春には花粉や黄砂、夏には高温多湿によるカビの発生、冬には乾燥によるウイルスの飛散など、季節ごとの特徴があります。
外気流入と人の往来
室内の空気環境は、室外に比べて管理しやすいと思われがちですが、実際はそう単純ではありません。
外から取り入れる空気が常に変化することに加え、建物内を往来する人の数や活動によっても、室内の微生物の状況は絶えず変化します。
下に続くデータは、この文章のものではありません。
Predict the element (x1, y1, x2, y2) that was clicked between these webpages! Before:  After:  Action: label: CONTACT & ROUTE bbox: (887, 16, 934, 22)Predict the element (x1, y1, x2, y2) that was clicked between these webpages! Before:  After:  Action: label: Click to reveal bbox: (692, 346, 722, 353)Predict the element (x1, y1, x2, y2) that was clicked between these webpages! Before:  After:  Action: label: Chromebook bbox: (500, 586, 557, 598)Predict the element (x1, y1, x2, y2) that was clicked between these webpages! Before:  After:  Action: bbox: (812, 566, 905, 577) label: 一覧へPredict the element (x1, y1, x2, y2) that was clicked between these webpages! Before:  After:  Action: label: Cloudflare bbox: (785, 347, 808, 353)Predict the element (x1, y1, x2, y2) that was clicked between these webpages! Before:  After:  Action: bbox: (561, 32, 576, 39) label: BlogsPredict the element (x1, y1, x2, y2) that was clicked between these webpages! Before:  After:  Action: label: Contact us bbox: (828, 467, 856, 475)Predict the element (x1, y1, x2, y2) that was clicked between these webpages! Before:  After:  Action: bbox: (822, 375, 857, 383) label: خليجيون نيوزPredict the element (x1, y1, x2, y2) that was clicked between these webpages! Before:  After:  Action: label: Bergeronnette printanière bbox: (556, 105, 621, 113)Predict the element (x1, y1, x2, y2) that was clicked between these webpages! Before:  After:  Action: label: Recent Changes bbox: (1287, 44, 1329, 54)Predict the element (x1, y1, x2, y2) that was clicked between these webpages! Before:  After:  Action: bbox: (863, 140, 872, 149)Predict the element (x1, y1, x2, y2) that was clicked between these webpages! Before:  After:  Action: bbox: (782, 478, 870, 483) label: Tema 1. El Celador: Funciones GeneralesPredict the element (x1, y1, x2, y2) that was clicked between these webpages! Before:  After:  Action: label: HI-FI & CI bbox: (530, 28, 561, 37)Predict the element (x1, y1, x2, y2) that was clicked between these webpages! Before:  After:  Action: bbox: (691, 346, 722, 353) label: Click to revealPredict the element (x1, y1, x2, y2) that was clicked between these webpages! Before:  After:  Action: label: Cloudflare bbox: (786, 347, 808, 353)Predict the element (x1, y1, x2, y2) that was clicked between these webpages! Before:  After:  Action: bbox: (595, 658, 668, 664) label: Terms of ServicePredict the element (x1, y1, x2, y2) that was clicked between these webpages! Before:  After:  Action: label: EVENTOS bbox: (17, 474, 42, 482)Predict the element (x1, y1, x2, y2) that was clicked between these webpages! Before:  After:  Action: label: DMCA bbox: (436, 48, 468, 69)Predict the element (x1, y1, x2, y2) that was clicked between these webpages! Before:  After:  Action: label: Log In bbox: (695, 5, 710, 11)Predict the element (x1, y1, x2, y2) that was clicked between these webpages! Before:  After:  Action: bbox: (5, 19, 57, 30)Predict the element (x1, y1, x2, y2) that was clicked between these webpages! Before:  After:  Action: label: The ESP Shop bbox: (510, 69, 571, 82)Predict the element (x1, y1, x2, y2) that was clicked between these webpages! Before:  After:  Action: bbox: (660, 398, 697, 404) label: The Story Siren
人が移動することで、衣類や体から微生物が持ち込まれたり、舞い上がったりするため、室内の微生物の種類や量は、調査するたびに異なる結果になることがほとんどです。
建材・家具が微生物に与える影響
さらに、建物内で使用されている建材や家具も、微生物の「住みやすさ」に大きく関わってきます。
例えば、床材を考えてみましょう。
ツルツルとした塩化ビニル製の床材に比べて、絨毯はホコリや湿気を取り込みやすく、微生物が滞在・増殖しやすい環境と言えます。
また、木材のカウンターや手すりなども同様です。
コーティングが施された建材は水をはじくため、湿気を保有しにくいのに対し、無垢の木材は湿気を吸収しやすく、微生物にとって好適な環境となり得ます。
もちろん、最近では抗菌性能に優れた建材が数多く開発されており、デザイン性や雰囲気作りの自由度も高まっています。
しかし、建材の素材によって微生物の滞在リスクが変化するという認識を持つことが、衛生管理の第一歩となります。
効果的な空気環境管理へのアプローチ
現在の清掃計画で改善できない空気環境の課題がある場合、闇雲に対策を講じるのではなく、建物の用途に応じた衛生レベルを明確にすることが重要です。
そのためには、以下のステップでリスク分析を行い、最適な改善策を逆算してみる価値があります。
- 立地によるリスク分析: 建物の周囲の環境(交通量、周辺施設、緑の多さなど)が、外気の質にどう影響するかを評価します。
- 空気の流入に対するリスク分析: 外気の取り入れ方、窓やドアの開閉頻度、人の往来の多さなどが、室内の空気質にどう影響するかを評価します。
- 使用される建材・素材に合わせたリスク分析: 床材、壁材、家具などの素材が、微生物の滞在や増殖にどう影響するかを評価します。
これらの分析結果に基づき、必要な衛生レベルを維持するための適切な環境改善設備(高性能フィルター付き換気システム、空気清浄機など)や、効果的な清掃計画が見出されるでしょう。
空気環境の管理は、目に見えないからこそ専門的な知識と継続的な取り組みが必要です。
建物の利用者様の健康と快適な環境を守るために、ぜひ一度、ご自身の建物の空気環境について考えてみませんか?